Although the treatment options for IBD have greatly expanded, there remains a limited number of biologic agents approved for the treatment of IBD. Practitioners are charged with the task of positioning these agents correctly early on in moderate to severe disease to induce and maintain remission and to hopefully prevent further mucosal damage. Anti-TNF therapies remain at the forefront of treatment of both UC and CD. Nevertheless, up to 30% of patients treated with anti-TNF agents will show no clinical improvement (PNR), and up to 50% of patients who do respond will require a change in dose or cessation of medication (SLR). It is imperative to objectively confirm active IBD and rule out other etiologies for loss of response that may mimic a flare of IBD when considering both PNR and SLR. Higher drug concentrations of anti-TNF agents have been shown to lead to higher rates of favorable outcomes, while low drug concentrations and ADAs are associated with both PNR and SLR. Reactive TDM can rationalize reasons for PNR and SLR and facilitate therapeutic decision-making. Current data demonstrate that patients who fail anti-TNF therapies do not respond as well to subsequent agents, and, therefore, optimization of biologic therapies is of utmost importance.

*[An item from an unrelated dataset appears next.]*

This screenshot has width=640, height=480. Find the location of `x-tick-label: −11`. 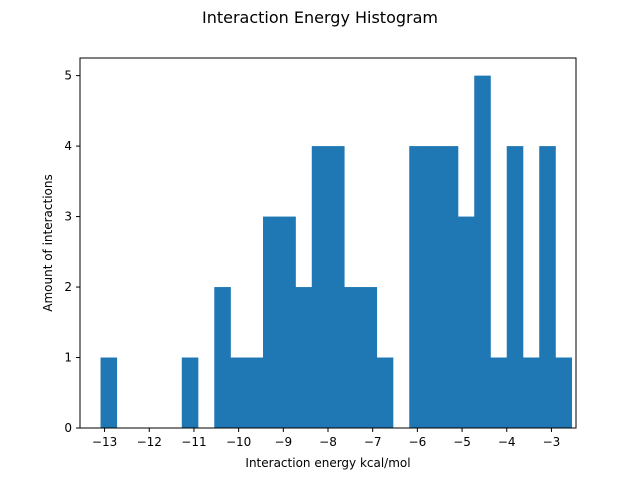

x-tick-label: −11 is located at coordinates (194, 442).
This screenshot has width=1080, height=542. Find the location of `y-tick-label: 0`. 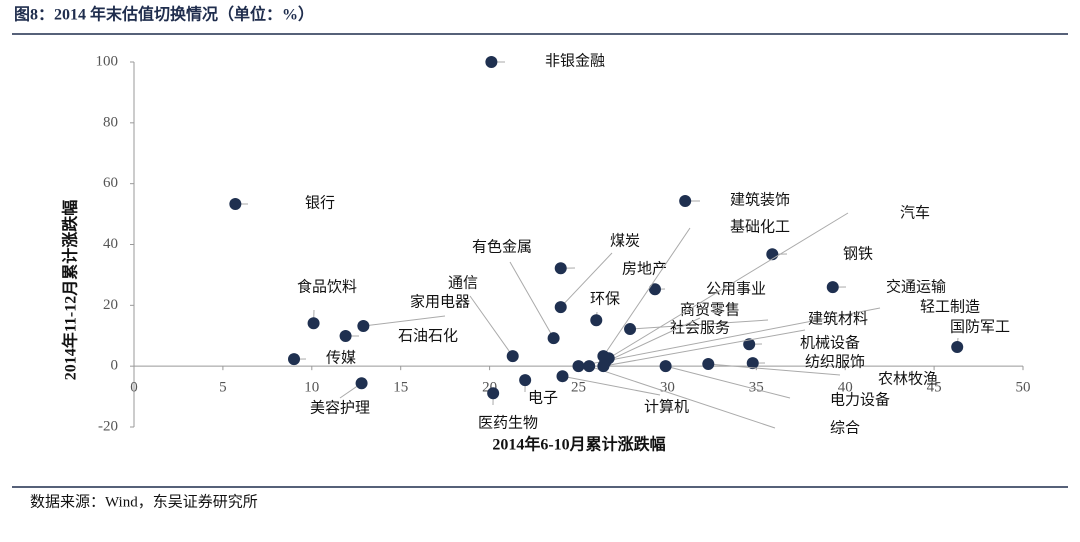

y-tick-label: 0 is located at coordinates (115, 366).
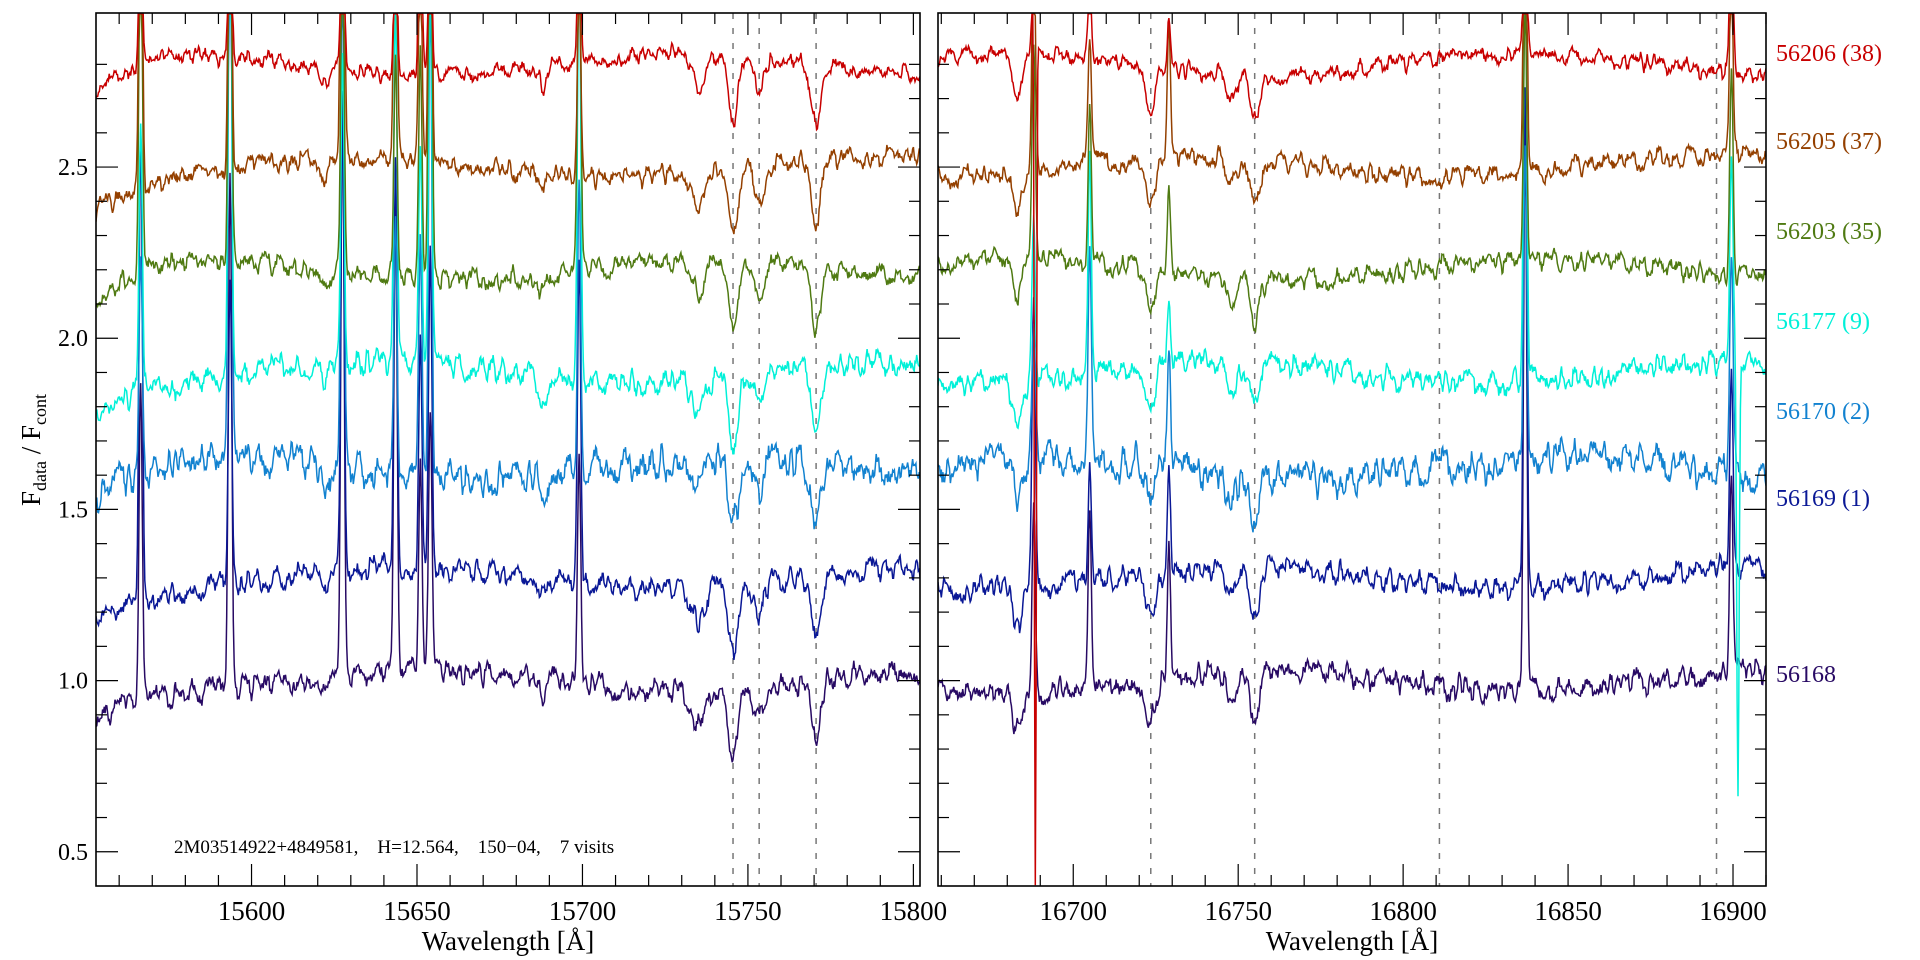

Proactive TDM and optimization of drug concentrations are evolving as important tools to improve outcomes in IBD.

Dr Cheifetz has received consultancy fees from Janssen, AbbVie, Takeda, Pfizer, Samsung, Arena Pharmaceuticals, Bacainn Therapeutics, EMD Serono, Arsanis, Grifols, and Prometheus, and has received research support from Inform Diagnostics. Dr Fine is on the speaking bureau for AbbVie. Dr Papamichael has received a lecture fee from Mitsubishi Tanabe Pharma.